* DIRECTIONS
Where does the string "Given" occur in the records? Copy each line that holds it.

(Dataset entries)
/---

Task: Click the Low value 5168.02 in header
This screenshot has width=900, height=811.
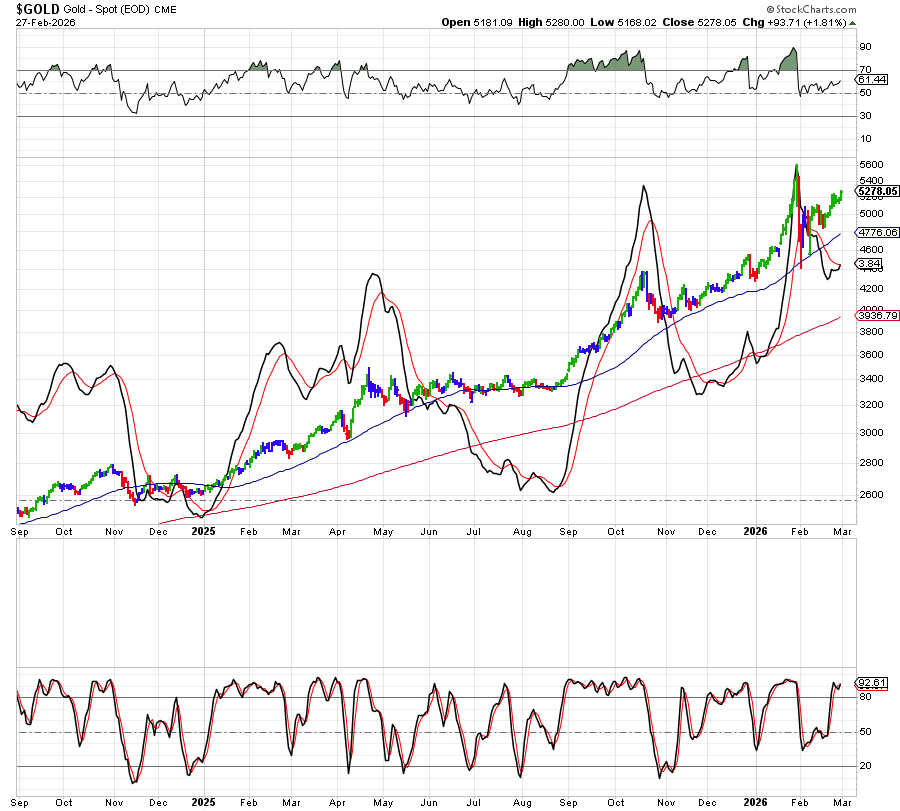Action: tap(641, 22)
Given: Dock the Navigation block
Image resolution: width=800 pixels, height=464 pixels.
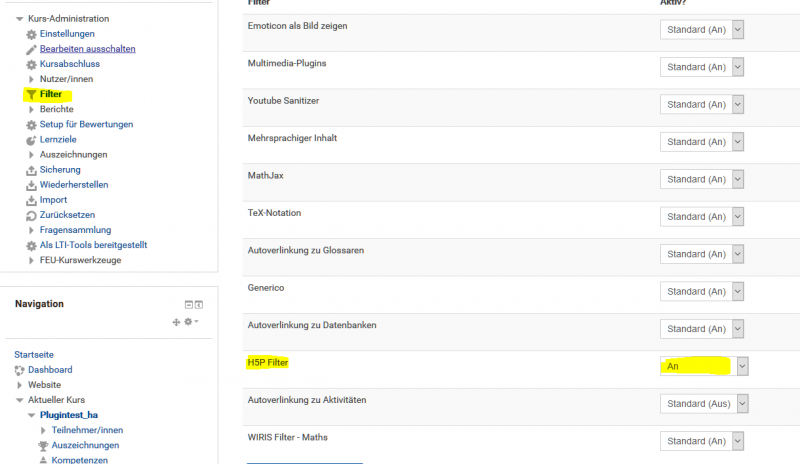Looking at the screenshot, I should click(x=199, y=304).
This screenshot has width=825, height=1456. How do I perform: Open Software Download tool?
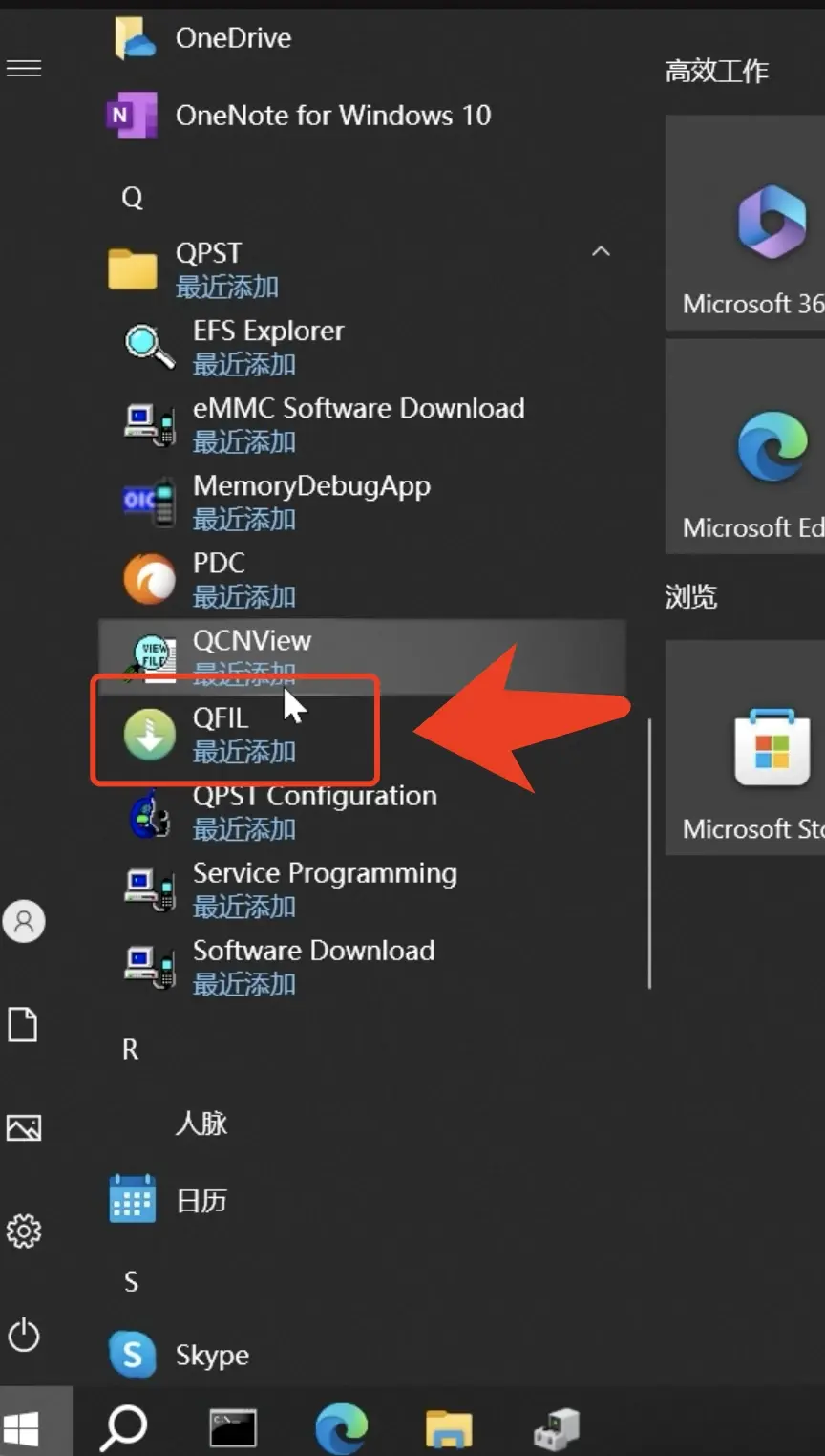(x=312, y=966)
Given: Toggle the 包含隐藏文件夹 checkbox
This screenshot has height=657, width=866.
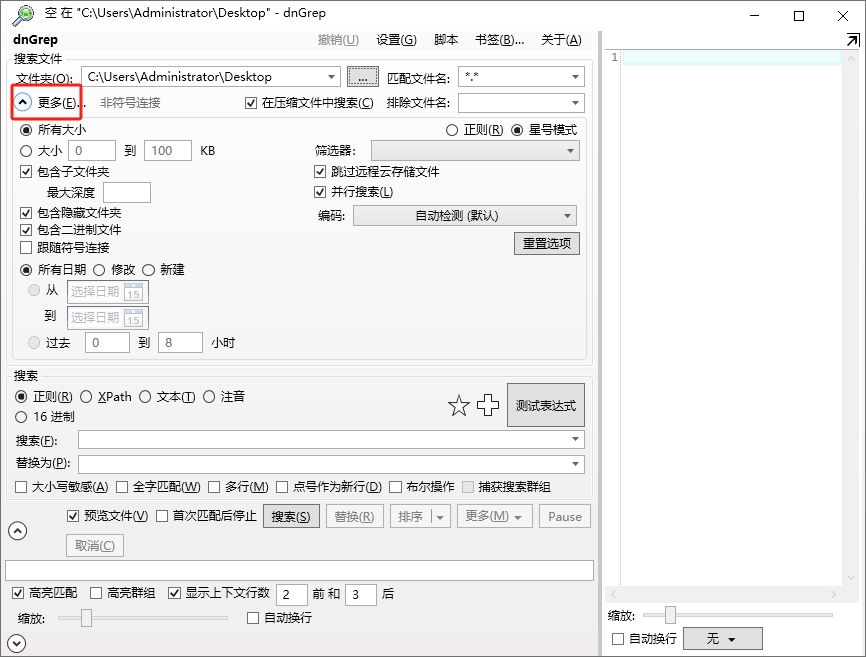Looking at the screenshot, I should [x=24, y=212].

\---

* WRITTEN RESPONSE
Given: Dock the Navigation block
Given: Toggle the 包含隐藏文件夹 checkbox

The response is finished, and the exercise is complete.